Ariel Sharon, a Jew with a Jewish heart

Remembering Ariel Sharon and his encounters with the Lubavitcher Rebbe

A thousand people had converged on the Hyatt in Irvine to hear Ariel Sharon. It was some 21 years ago. As the leader of the opposition he was on a tour to raise money for Jewish communities in Judea and Samaria. I had encountered Sharon some thirty years earlier as a Yeshiva student and decided to remind him of that evening in my introduction.

“Ariel Sharon is not just a great general,” I told the sellout crowd, “but also a great Jew. Years ago in 1969 I was a yeshiva student in Kfar Chabad,” the Chabad town just outside of Tel Aviv. “Sharon had been in New York and visited with the Lubavitcher Rebbe who had asked him to give over regards in Kfar Chabad. The town’s mayor Rabbi Shlomo Maidinchek met him at the airport and told him that before anything else he must come to the community. A crowd gathered late at night in the main synagogue to welcome him.”

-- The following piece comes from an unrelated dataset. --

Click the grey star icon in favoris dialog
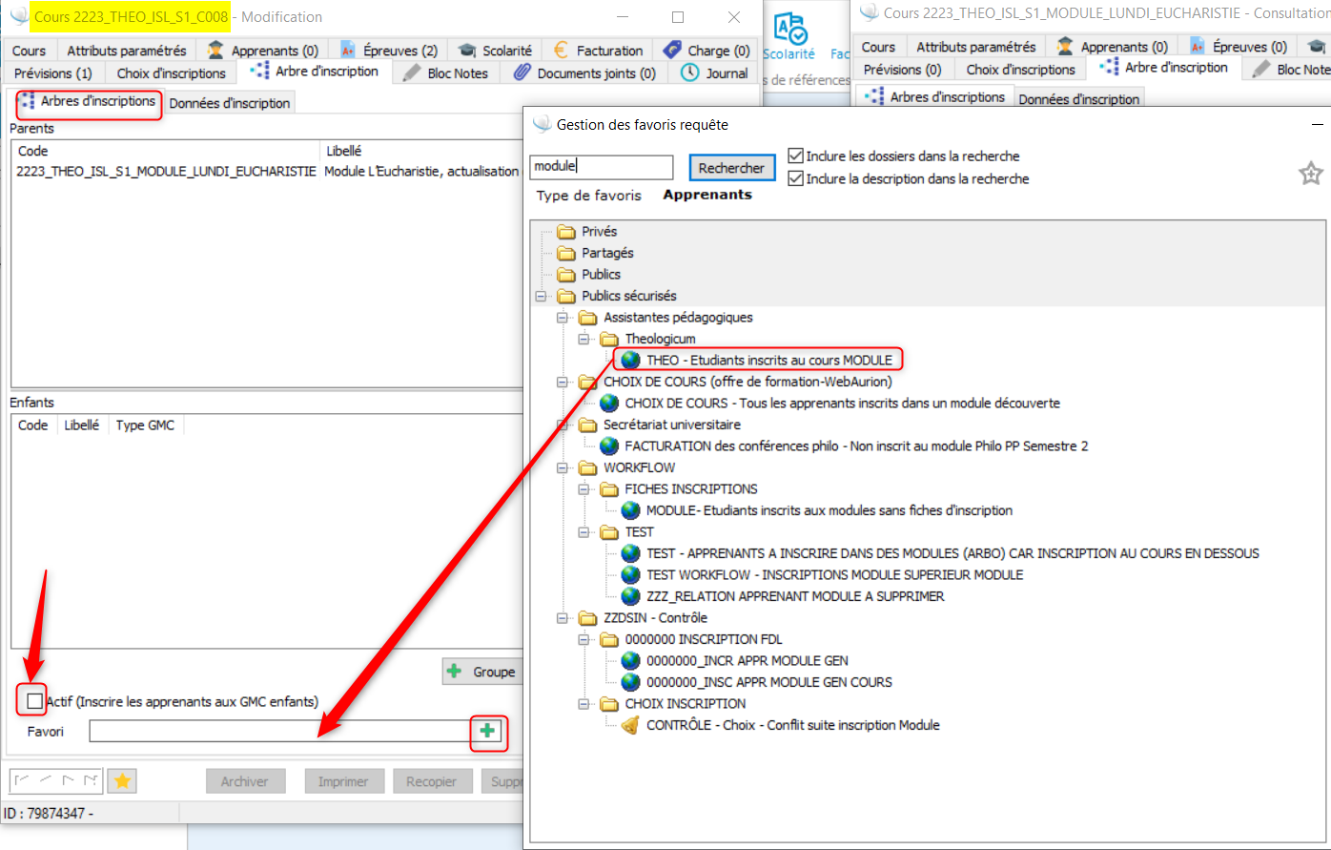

I recalled what Sharon had said that night. “The Rebbe had asked me to put on tefillin every day. This morning I was in Paris visiting my uncle and I performed the mitzvah of laying tefillin. My uncle was astonished, so I told him I would leave the tefillin as a gift so he too could perform the mitzvah on a daily basis.”

Sharon’s story had deeply inspired us. We would travel weekly to Tel Aviv to ask Jews to put on tefillin, I thought to myself at the time “Wow if he can ask his uncle I can for sure do the same in Tel Aviv.”

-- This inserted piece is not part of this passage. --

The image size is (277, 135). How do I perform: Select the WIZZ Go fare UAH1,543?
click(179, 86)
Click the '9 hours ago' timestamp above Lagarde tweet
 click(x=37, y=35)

After I finished the story Sharon who was sitting on the stage next to me looked up at the podium, gruffly he told me in Hebrew “it never happened.” I look back at him, my memory clear as day, and responded strongly “it did occur.” The verbal confrontation continued for a few moments, the crowd of a thousand looking on as we sparred in Hebrew. Neither of us gave any ground. I realized that I had touched a chord.

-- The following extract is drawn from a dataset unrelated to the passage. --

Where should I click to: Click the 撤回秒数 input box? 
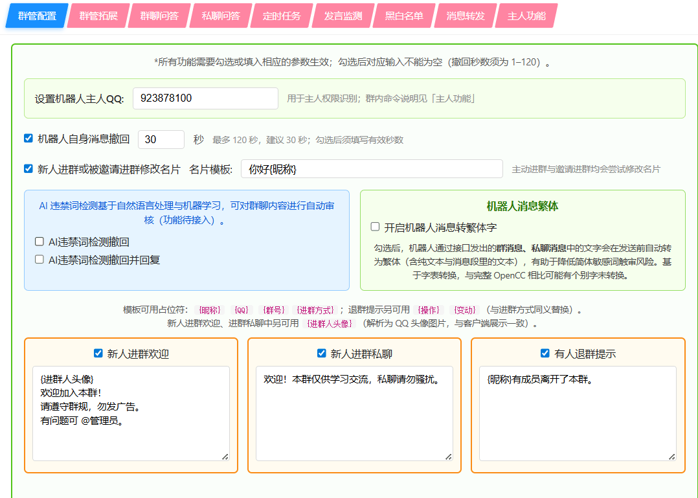(161, 138)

Truth be told I had a deeper agenda. I doubted that Sharon was still performing the mitzvah. I wanted remind him of his promise to the Rebbe. His Chabad connection had started earlier and lasted through his life. In 1968 Sharon had his first meeting with the Rebbe in New York. The Rebbe asked “what flight are you returning to Israel on?” Sharon said from New York to London and then on to Israel.

“Change your flight” the Rebbe told him without giving a reason. After leaving London, the EL Al flight was hijacked by Palestinian terrorists and diverted to Algeria. As his son writes in a biography of his father, Rabbi Maidinchek of Kfar Chabad was his personal rabbi. His sons’ bar mitzvah’s were held in Kfar Chabad. Sharon introduced his young secular nephew from Haifa to Rabbi Maidinchek. Eventually the nephew was drawn to the Chassidic way of life, became religious and married Madinchek’s daughter.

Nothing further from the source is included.